Rockbox Technical Forums

Support and General Use => Recording => Topic started by: melontracks on September 30, 2006, 07:37:13 PM

Title: h120 "mic" / "line in" and phantom power?
Post by: melontracks on September 30, 2006, 07:37:13 PM
the original iriver firmware provides both "external mic" and "line in" choices in the recording screen, and the unit provides phantom power to un-powered mics when the "external mic" setting is chosen.

Rockbox firmware does not offer the "external mic" setting, but rather offers "line in" and "mic," the latter being the internal microphone on the device itself.

My question is,  can someone explain to me how the developers chose this route and how the powering of un-powered mics works with this unit?  I have used the rockboxed h120 as a recorder both with un-powered mics and with the same mics using an external battery-box power supply with the "line-in" setting, and each worked fine.  I shouldn't be able to use the mics by themselves on "line in" unless the unit is delivering phantom power to the mics with the "line in" setting, which is fine, I suppose, but I don't want that phantom power when I use my own battery box at shows; I just want a traditional analog "line in"

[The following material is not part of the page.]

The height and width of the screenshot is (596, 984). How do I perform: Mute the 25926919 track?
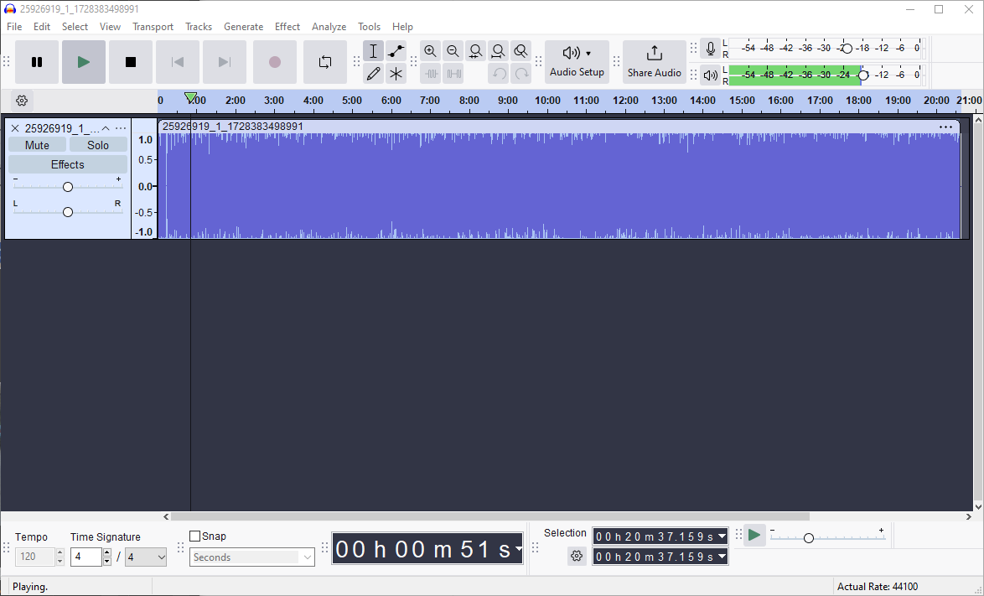(37, 145)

Am I totally missing the point here?

melon
Title: Re: h120 "mic" / "line in" and phantom power?
Post by: Llorean on September 30, 2006, 07:40:42 PM
The H120 in retail firmware didn't actually switch the power on or off. The ONLY difference between "Line In" and "External Mic" was the gain range you were offered. Instead, we just offered the entire range and trust you not to set it too high or low for your input.
Title: Re: h120 "mic" / "line in" and phantom power?
Post by: Febs on September 30, 2006, 07:46:28 PM
I do think that we should relabel that setting so that the choices are "internal mic" and "line-in/external mic" to avoid confusion.
Title: Re: h120 "mic" / "line in" and phantom power?
Post by: melontracks on September 30, 2006, 09:20:27 PM
The H120 in retail firmware didn't actually switch the power on or off. The ONLY difference between "Line In" and "External Mic" was the gain range you were offered. Instead, we just offered the entire range and trust you not to set it too high or low for your input.

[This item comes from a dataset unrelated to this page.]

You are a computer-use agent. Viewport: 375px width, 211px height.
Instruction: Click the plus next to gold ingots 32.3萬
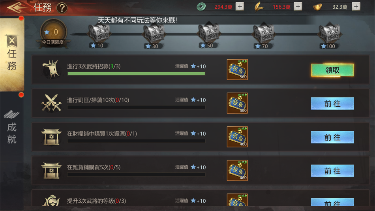[356, 6]
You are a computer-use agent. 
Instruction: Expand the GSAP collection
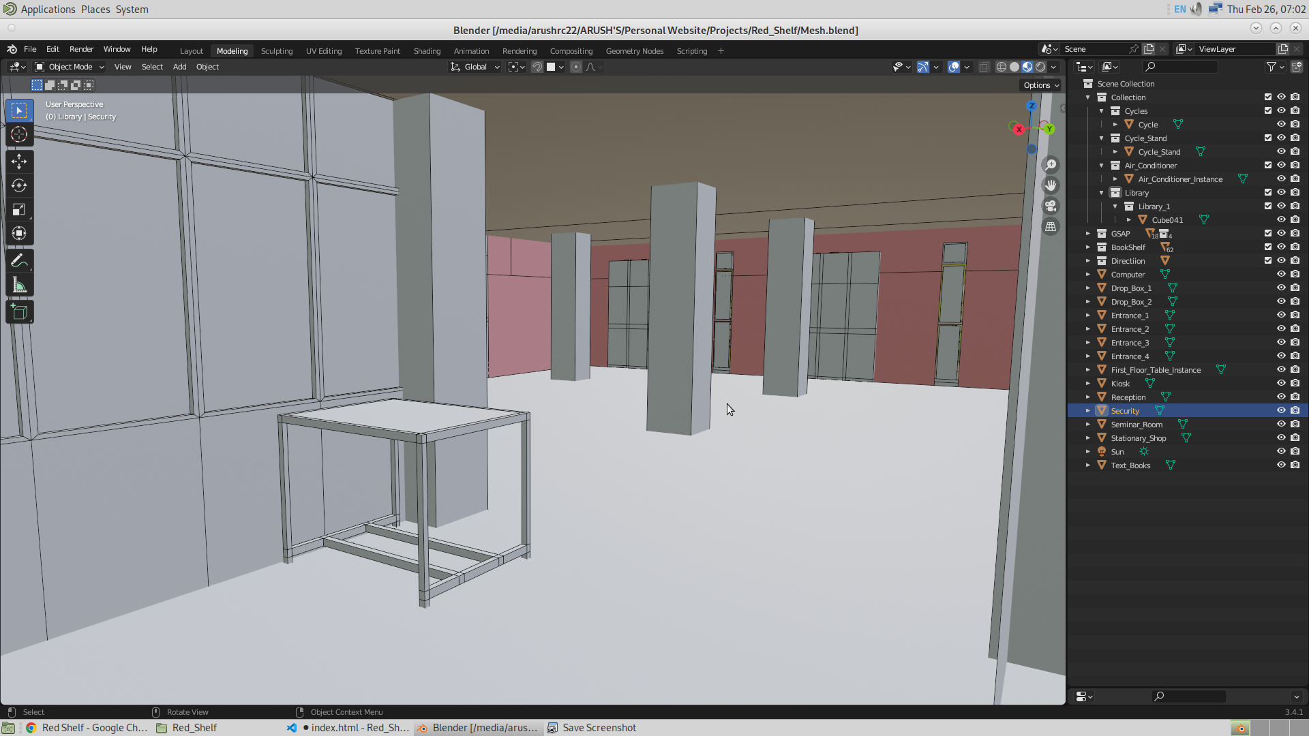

Thank you very much for clarifying what I suspected.  I'll just leave it at no gain when powering the mics myself.


thanks again!

Title: Re: h120 "mic" / "line in" and phantom power?
Post by: Genre9mp3 on October 03, 2006, 08:25:34 AM
the original iriver firmware provides both "external mic" and "line in" choices in the recording screen, and the unit provides phantom power to un-powered mics when the "external mic" setting is chosen.

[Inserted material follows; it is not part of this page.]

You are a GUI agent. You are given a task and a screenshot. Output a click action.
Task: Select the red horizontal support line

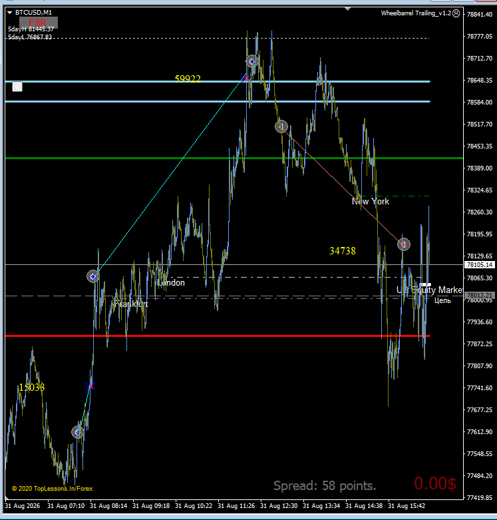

Just a note there... When we talk about phantom power we mean 48V of power supply to the mic. This requires special mics and connectors and obviously the H100s (and any other DAP out there with the exception of M-AUDIO MicroTrack 24/96 (http://www.m-audio.com/products/en_us/MicroTrack2496-main.html)) do not support that. AFAIK the H100s and H300s power the mic with 2,5V.
Title: Re: h120 "mic" / "line in" and phantom power?
Post by: petur on October 03, 2006, 09:53:46 AM
My question is,  can someone explain to me how the developers chose this route and how the powering of un-powered mics works with this unit?  I have used the rockboxed h120 as a recorder both with un-powered mics and with the same mics using an external battery-box power supply with the "line-in" setting, and each worked fine.  I shouldn't be able to use the mics by themselves on "line in" unless the unit is delivering phantom power to the mics with the "line in" setting, which is fine, I suppose, but I don't want that phantom power when I use my own battery box at shows; I just want a traditional analog "line in"
the iriver hardware has no switchable mic power, it's always there and it's always 3.7V (I think, and probably depends on battery level). That's at least what my h340 does, I suspect the h1x0 does the same.

Please do some homework (I've written about this 10+ times in this forum) or _measure_ what's coming out before claming things that simply aren't true. Try original firmware set to line-in with an unpowered mic and discover yourself.